I have been a little extra-rattled since I decided to educate myself about the genetic analysis of the type of cancer we're dealing with here.
In a nutshell: if the tumor has both copies of Chromosome 3, it's pretty unlikely to metastasize. This means, with the exception of scans a couple of times a year, life pretty much proceeds as normal. If it has one copy (monosomy 13), it's got about a 66% chance of metastasizing. If it metastasizes, it will kill me. Not may. Will.
That's a pretty stark dichotomy we've got there. It's either really good news, or really bad news. And it's coming.
As an Orthodox Christian, my prayer is, of course, "Thy will be done." But look, God's no dummy. He knows what's in our hearts and minds. He knows how I want this to play out. Heck, you know how I want this to play out, and "all-knowing, all-seeing" isn't even on your resume, am I right?
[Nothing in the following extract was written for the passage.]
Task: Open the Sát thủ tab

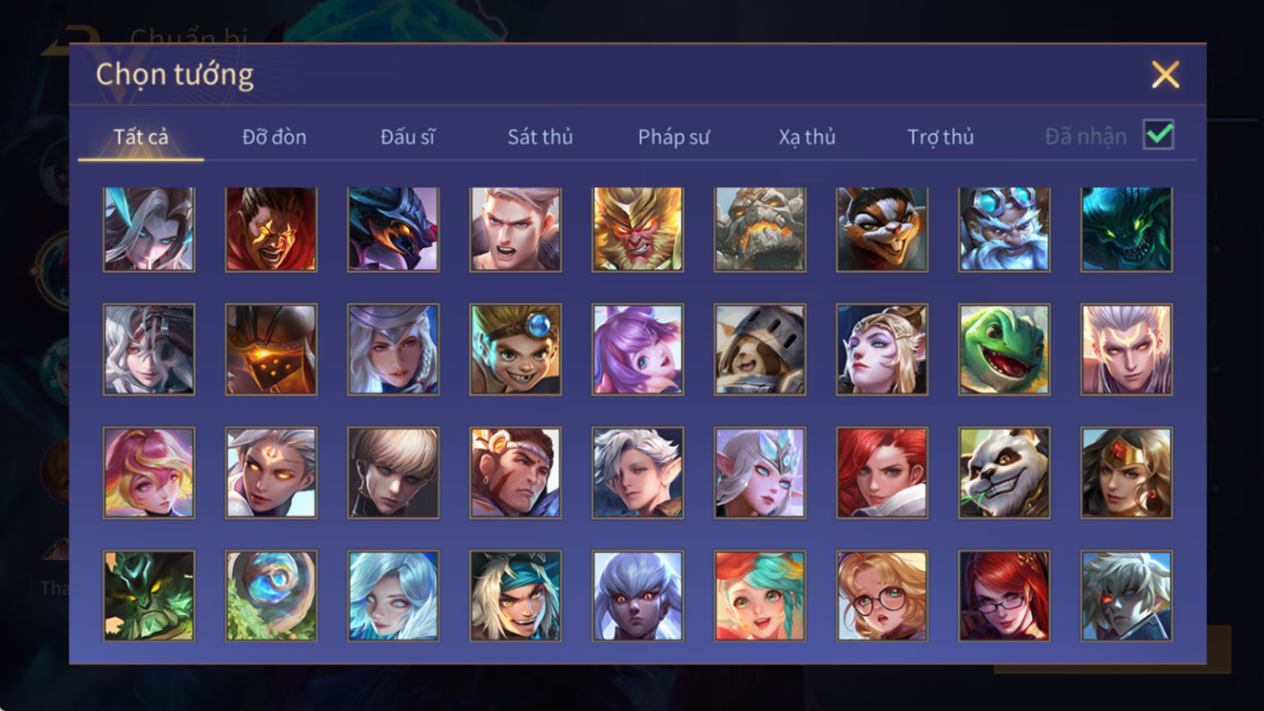Action: click(x=540, y=137)
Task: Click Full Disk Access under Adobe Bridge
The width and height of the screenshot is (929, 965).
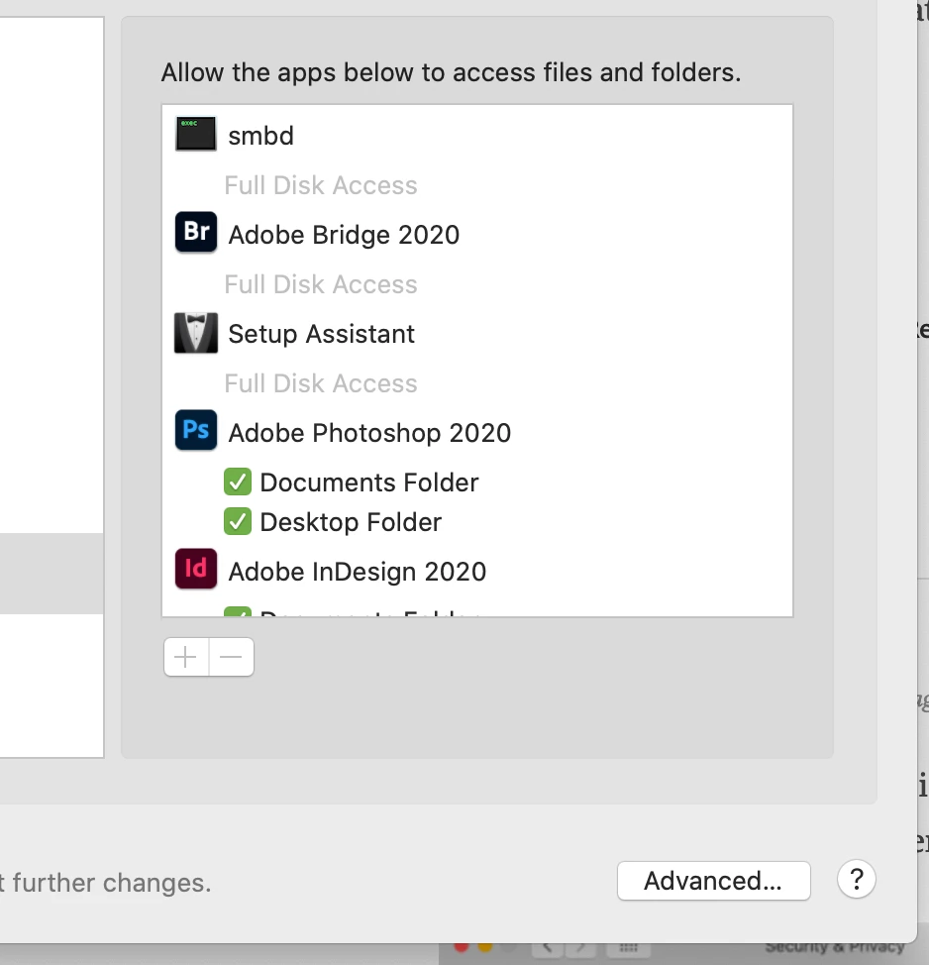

Hence, the spiritual dilemma: I am trying to accept whatever my fate will be, trusting that it is God's will, that, even if painful or difficult, it will work out for the best. But my heart is screaming and raging: please, God, don't take me away from my family. I want to see my kids grow up, marry, have kids of their own. I want to hold my husband's hand as we grow old together. I'm not ready. I know, even in the worst case scenario, I would probably have a few years left. My heart says that's not enough (is it ever enough?). I don't want to make my kids, as young teenagers, watch me die. I don't want to break my husband's heart and leave him alone. I'm not afraid of where I'm going, but I can't help grieve for what I'd be leaving.
The news is coming. Today, tomorrow, in a week, in two weeks. It will be good, or it will be bad.
If it's bad, how do I make the most of the time I have left?
If it's good, how do I make the most of the time I've been given?